### SELECTED TEXT
Background: Co-vaccination with cellular pertussis vaccine down-regulates allergic sensitization to diphtheria and tetanus antigens. Using a murine model, we investigated whether vaccination with diphtheria/tetanus toxoids, administered separately or simultaneously with the whole cell vaccine of Bordetella pertussis, inhibits subsequent allergen-induced immune and inflammatory responses.
Methods: BALB/c-mice were vaccinated intracutaneously with a combination of diphtheria and tetanus toxoids or a combination of diphtheria and tetanus toxoids with a whole cell vaccine of B. pertussis (three times, days −21 to −7) prior to systemic sensitization (days 1–14) and repeated airway challenges (days 28–30) with ovalbumin.

### ACTIONS TO TAKE
A: Could you reproduce the vaccine study abstract between "Methods: BALB/c-mice were" and "28–30) with ovalbumin.", inclusive, word for word?
B: Can you summarize the vaccine study abstract in two sentences?
C: Would you continue the vaccine study abstract from the point where it stops?

### EXCERPTED DATA

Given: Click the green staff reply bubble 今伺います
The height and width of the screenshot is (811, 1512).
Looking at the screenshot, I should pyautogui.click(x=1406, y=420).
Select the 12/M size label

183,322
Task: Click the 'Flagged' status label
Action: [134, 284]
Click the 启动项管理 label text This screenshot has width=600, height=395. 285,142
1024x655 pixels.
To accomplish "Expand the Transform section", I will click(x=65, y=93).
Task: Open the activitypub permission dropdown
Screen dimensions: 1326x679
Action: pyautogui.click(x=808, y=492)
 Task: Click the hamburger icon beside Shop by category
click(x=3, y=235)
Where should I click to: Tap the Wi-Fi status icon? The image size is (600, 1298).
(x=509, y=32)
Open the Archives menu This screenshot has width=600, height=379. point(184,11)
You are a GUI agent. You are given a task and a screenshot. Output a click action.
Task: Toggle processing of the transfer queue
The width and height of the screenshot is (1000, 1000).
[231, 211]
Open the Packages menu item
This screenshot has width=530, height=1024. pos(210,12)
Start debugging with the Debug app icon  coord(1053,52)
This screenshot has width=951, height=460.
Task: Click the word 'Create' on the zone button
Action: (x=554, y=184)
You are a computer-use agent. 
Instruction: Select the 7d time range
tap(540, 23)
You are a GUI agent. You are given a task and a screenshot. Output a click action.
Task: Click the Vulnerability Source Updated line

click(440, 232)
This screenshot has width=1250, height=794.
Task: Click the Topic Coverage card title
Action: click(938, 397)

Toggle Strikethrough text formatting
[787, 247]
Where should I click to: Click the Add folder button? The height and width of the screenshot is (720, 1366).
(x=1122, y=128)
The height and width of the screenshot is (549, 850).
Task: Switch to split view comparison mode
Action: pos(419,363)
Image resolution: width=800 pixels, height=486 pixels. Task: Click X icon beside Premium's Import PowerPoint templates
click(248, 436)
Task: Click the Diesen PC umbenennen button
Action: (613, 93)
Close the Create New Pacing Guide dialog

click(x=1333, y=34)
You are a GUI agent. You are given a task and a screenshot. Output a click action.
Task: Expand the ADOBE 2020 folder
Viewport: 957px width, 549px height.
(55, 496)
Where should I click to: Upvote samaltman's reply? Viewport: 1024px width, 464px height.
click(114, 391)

### SOLVED PROBLEMS
A:
Methods: BALB/c-mice were vaccinated intracutaneously with a combination of diphtheria and tetanus toxoids or a combination of diphtheria and tetanus toxoids with a whole cell vaccine of B. pertussis (three times, days −21 to −7) prior to systemic sensitization (days 1–14) and repeated airway challenges (days 28–30) with ovalbumin.

B: Using a murine model, the study examined whether vaccination with diphtheria/tetanus toxoids, given separately or together with a whole cell Bordetella pertussis vaccine, inhibits later allergen-induced immune and inflammatory responses. BALB/c mice were vaccinated intracutaneously three times before systemic sensitization and repeated airway challenges with ovalbumin.

C:
Results: Compared with negative controls, systemic sensitization and airway allergen challenges induced high serum levels of allergen-specific IgE, predominant Th2-type cytokine production, airway inflammation and development of in vivo airway hyperreactivity. Vaccination with diphtheria and tetanus toxoids prior to sensitization suppressed IgE formation and development of eosinophilic airway inflammation. Co-vaccination with a whole cell pertussis vaccine inhibited allergen sensitization, airway inflammation and development of in vivo airway hyperreactivity. Prevention was due to an allergen-specific and general shift from a predominant Th2 towards a predominant Th1 immune response.
Conclusion: Vaccination with diphtheria and tetanus toxoids alone or in combination with whole cell pertussis vaccine prior to allergen sensitization prevented allergen-induced Th2 immune responses. Vaccine antigens may down-regulate allergic responses to a range of common allergens.